◆ **Набор заданий**
1) Как зовут героя нашумевшего романа Луве, о котором говорится во фрагменте о выступлении Луве против Робеспьера?
2) Продолжите фрагмент о выступлении Луве против Робеспьера с того места, где он заканчивается.
══ Фрагмент документа
Робеспьер наконец получает возможность сказать: «Здесь нет никого, — говорит он, — кто бы осмелился обвинить меня открыто, кто привел бы против меня определенные факты; ведь нет ни одного, кто осмелился бы подняться на трибуну…»
Это как раз то, что хотели услышать жирондисты. Вскакивает Луве, маленький, тщедушный, какой-то болезненный человек, в нашумевшем романе наделивший своего неотразимого героя Фоблаза всеми качествами эротически неотразимого кавалера, которые полностью отсутствовали у автора. Луве заявляет: «Я выступаю против тебя, Робеспьер, и я прошу слова, чтобы обвинить тебя». Это прямо формула вызова на рыцарский поединок, явно придуманная и утвержденная заранее в салоне мадам Ролан. А затем Луве произносит свою пресловутую «Робеспьериаду». Изложенный им жалкий роман оказался, однако, пародией на его собственные сочинения. У бедняги не было фактов, и все свелось, если не считать сразу же опровергнутых вымыслов, к таким общим заявлениям: «Робеспьер, я обвиняю тебя в том, что ты издавна клевещешь на самых честных, на лучших патриотов… Я обвиняю тебя в том, что ты постоянно выставлял себя в качестве объекта идолопоклонства, что ты допускал, чтобы в твоем присутствии о тебе говорили как о единственном во Франции добродетельном человеке…»
Конечно, Неподкупный действительно любил сказать о себе, он действительно проявлял неумеренное тщеславие, но, как бы ни неприятны были такие личные склонности, от этого еще очень далеко до какого-то кровавого заговора или до планов установления диктатуры. Здесь же Луве не смог привести никаких фактов. Луве не доказал в своей речи ничего, кроме своей личной ненависти к Робеспьеру. А он мог бы, конечно, ответить ему сразу, однако предпочел попросить восемь дней отсрочки для подготовки ответа. Жирондисты сочли это за проявление слабости и уже испытывали злорадное удовлетворение.
════
══ Доступные данные
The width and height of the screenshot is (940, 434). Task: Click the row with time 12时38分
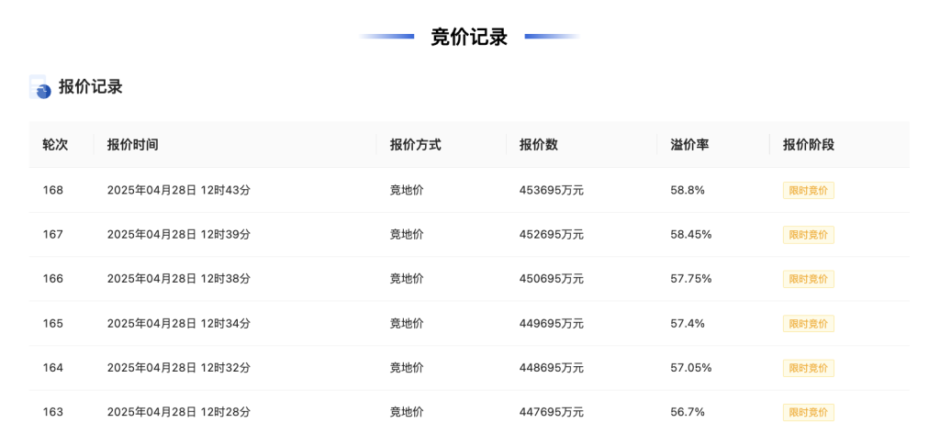pos(469,279)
════
◆ **Список ответов**
1) Фоблаз.

2)
5 ноября им пришлось испытать жестокое разочарование. В этот день Робеспьер произнес одну из самых своих замечательных речей, оказавшуюся крупной вехой, событием в истории Конвента. Он не зря попросил отсрочки, ибо за это время сумел найти и использовать самое слабое место в обвинительном опусе Луве, в котором писатель увлекся напыщенной формой и пренебрег необходимостью осознать саму суть обвинений. Дело в том, что Луве фактически обвинял не Робеспьера, а саму революцию 10 августа. Робеспьер же на этот раз, не пренебрегая, конечно, защитой собственной личности, защищал именно революцию, отождествляя себя с ней. Он сливается с революцией, и в результате величие и торжество революции становится и торжеством, величием Робеспьера! Если раньше Робеспьер, очень часто употреблявший местоимение «я», связывал себя с абстрактными категориями «свободы», «народа», «революции» вообще, то сейчас он связал себя с конкретными революционными событиями, с деятельностью таких органов, как революционная Коммуна или Якобинский клуб.
Робеспьер начинает с обвинения его в стремлении к диктатуре, которая подкреплялась указанием на его связь с Маратом. Он рассказывает о своей единственной личной встрече с Маратом в январе 1792 года, рассказывает честно и объективно. Он даже приводит нелестное высказывание Марата о том, что Робеспьер не обладает «ни кругозором, ни отвагой государственного деятеля». Отмежевавшись от Марата, Максимилиан, таким образом, легко опроверг обвинение в стремлении к триумвирату.
Луве обвинил Робеспьера также в том, что он деспотически навязывал свою власть Якобинскому клубу. И это обвинение было успешно опровергнуто, ибо, как сказал Робеспьер, «речь идет о естественной власти принципов. Эта власть не принадлежит, однако, тому лицу, кто эти принципы излагает».